## [WORK ORDER]
Please write the data out once more, exactly as it is given.

MATERIAL FOR THE TASK below:

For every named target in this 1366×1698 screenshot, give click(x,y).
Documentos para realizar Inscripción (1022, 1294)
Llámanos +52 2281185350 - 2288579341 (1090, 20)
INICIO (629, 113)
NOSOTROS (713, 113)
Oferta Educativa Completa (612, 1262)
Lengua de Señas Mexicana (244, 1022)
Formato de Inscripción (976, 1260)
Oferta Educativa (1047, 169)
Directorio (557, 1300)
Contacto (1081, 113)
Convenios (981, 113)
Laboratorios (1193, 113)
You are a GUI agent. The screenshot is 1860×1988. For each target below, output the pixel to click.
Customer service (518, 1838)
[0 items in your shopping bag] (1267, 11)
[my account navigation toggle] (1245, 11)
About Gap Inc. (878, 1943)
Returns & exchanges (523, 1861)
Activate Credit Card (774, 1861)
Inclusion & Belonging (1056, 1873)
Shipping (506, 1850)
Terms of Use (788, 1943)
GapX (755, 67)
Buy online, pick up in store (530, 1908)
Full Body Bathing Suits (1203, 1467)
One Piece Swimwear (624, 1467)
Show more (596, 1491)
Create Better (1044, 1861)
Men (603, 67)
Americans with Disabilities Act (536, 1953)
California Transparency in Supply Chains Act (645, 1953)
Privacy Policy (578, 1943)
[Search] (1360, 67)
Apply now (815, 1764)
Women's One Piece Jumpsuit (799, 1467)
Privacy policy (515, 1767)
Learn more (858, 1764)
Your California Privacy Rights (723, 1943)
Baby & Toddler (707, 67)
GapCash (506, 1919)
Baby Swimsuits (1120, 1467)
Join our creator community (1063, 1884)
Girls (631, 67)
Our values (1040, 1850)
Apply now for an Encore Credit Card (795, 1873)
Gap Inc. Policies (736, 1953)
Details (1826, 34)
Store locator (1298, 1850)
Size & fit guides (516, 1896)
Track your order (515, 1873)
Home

End of MATERIAL FOR THE TASK.

## [RESPONSE TO THE TASK]
For every named target in this 1366×1698 screenshot, give click(x,y).
Documentos para realizar Inscripción (1022, 1294)
Llámanos +52 2281185350 - 2288579341 (1090, 20)
INICIO (629, 113)
NOSOTROS (713, 113)
Oferta Educativa Completa (612, 1262)
Lengua de Señas Mexicana (244, 1022)
Formato de Inscripción (976, 1260)
Oferta Educativa (1047, 169)
Directorio (557, 1300)
Contacto (1081, 113)
Convenios (981, 113)
Laboratorios (1193, 113)
You are a GUI agent. The screenshot is 1860×1988. For each target below, output the pixel to click.
Customer service (518, 1838)
[0 items in your shopping bag] (1267, 11)
[my account navigation toggle] (1245, 11)
About Gap Inc. (878, 1943)
Returns & exchanges (523, 1861)
Activate Credit Card (774, 1861)
Inclusion & Belonging (1056, 1873)
Shipping (506, 1850)
Terms of Use (788, 1943)
GapX (755, 67)
Buy online, pick up in store (530, 1908)
Full Body Bathing Suits (1203, 1467)
One Piece Swimwear (624, 1467)
Show more (596, 1491)
Create Better (1044, 1861)
Men (603, 67)
Americans with Disabilities Act (536, 1953)
California Transparency in Supply Chains Act (645, 1953)
Privacy Policy (578, 1943)
[Search] (1360, 67)
Apply now (815, 1764)
Women's One Piece Jumpsuit (799, 1467)
Privacy policy (515, 1767)
Learn more (858, 1764)
Your California Privacy Rights (723, 1943)
Baby & Toddler (707, 67)
GapCash (506, 1919)
Baby Swimsuits (1120, 1467)
Join our creator community (1063, 1884)
Girls (631, 67)
Our values (1040, 1850)
Apply now for an Encore Credit Card (795, 1873)
Gap Inc. Policies (736, 1953)
Details (1826, 34)
Store locator (1298, 1850)
Size & fit guides (516, 1896)
Track your order (515, 1873)
Home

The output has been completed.